Extermination. Seen as incompatible with the settlement of the West, the gray wolf was trapped, poisoned and shot by state and federal governments and private bounty hunters to the point of near extinction.
Protection. The species has been listed on the federal Endangered Species Act since the 1973. However, as of 2019 these protections are currently under threat – learn more.
Recovery efforts. To expedite recovery in the Rocky Mountains, the US Fish and Wildlife Service, the federal agency in charge of recovering endangered species, seeded central Idaho and Yellowstone National Park with 29 gray wolves from nearby Canada in 1995 and 37 more in 1996. As anticipated, wolves have repopulated the northern Rockies and have migrated to neighboring states where recovery has begun in earnest.
In 1999, three wolves journeyed into Oregon from Idaho. One was shot and killed, one was hit by a car and killed, and the other was tranquilized and sent back to Idaho.
Because the state has a statutory obligation under the Oregon Endangered Species Act to recover the gray wolf, the Oregon Department of Fish and Wildlife convened diverse stakeholders to generate a gray wolf recovery plan in 2003.
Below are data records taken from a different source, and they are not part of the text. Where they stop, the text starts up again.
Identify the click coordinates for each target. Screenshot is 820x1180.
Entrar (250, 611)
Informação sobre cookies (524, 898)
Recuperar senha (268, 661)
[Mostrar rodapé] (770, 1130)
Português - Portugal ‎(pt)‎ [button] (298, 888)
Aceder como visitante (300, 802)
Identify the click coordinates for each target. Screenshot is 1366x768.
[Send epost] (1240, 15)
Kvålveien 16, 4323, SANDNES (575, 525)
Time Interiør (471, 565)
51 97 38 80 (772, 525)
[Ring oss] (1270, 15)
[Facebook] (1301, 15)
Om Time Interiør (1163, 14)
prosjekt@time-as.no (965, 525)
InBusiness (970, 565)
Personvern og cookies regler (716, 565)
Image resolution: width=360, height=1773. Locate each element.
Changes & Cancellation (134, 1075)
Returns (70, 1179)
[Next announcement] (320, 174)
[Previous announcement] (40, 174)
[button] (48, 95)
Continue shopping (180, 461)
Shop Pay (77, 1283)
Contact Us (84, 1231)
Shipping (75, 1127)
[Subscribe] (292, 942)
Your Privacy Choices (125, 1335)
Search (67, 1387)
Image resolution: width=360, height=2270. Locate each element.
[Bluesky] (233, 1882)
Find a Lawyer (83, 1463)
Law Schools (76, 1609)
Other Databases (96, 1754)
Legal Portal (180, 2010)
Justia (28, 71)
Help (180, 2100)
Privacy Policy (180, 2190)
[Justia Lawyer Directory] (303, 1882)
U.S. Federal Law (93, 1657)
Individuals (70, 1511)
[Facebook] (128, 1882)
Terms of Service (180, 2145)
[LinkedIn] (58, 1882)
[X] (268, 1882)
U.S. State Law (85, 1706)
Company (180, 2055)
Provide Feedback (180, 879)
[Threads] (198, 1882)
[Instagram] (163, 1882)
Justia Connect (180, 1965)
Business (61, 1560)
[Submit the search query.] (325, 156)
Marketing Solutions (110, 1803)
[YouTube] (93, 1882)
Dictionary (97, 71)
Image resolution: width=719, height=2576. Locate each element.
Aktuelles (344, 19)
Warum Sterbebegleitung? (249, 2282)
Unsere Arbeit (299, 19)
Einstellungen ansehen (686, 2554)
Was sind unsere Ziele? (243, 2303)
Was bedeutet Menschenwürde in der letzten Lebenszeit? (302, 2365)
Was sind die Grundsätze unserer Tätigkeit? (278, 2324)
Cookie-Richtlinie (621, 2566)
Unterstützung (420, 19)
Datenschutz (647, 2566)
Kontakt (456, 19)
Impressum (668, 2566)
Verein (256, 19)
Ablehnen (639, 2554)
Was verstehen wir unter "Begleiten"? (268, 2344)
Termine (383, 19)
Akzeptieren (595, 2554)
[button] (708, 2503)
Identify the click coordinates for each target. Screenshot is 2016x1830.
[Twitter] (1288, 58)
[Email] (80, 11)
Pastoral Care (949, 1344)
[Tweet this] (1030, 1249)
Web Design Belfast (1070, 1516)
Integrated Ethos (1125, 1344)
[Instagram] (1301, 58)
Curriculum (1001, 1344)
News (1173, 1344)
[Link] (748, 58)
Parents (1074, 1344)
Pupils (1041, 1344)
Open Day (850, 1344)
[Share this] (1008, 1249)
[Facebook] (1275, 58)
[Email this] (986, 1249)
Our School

During the planning process, Cascadia Wildlands mobilized community members across the state, testified at hearings, hosted presentations and submitted official comments on the plan. The plan was adopted by the Oregon Department of Fish and Wildlife Commission in 2005 and set recovery goals for the species in both eastern and western Oregon. End-of-year 2018 counts in Oregon documented at least 137 wolves across approximately 16 packs and/or pairs. In Washington, the 2017 count came in with at least 124 wolves across 22 packs. In California, the lone Shasta Pack has established a territory near the namesake volcano.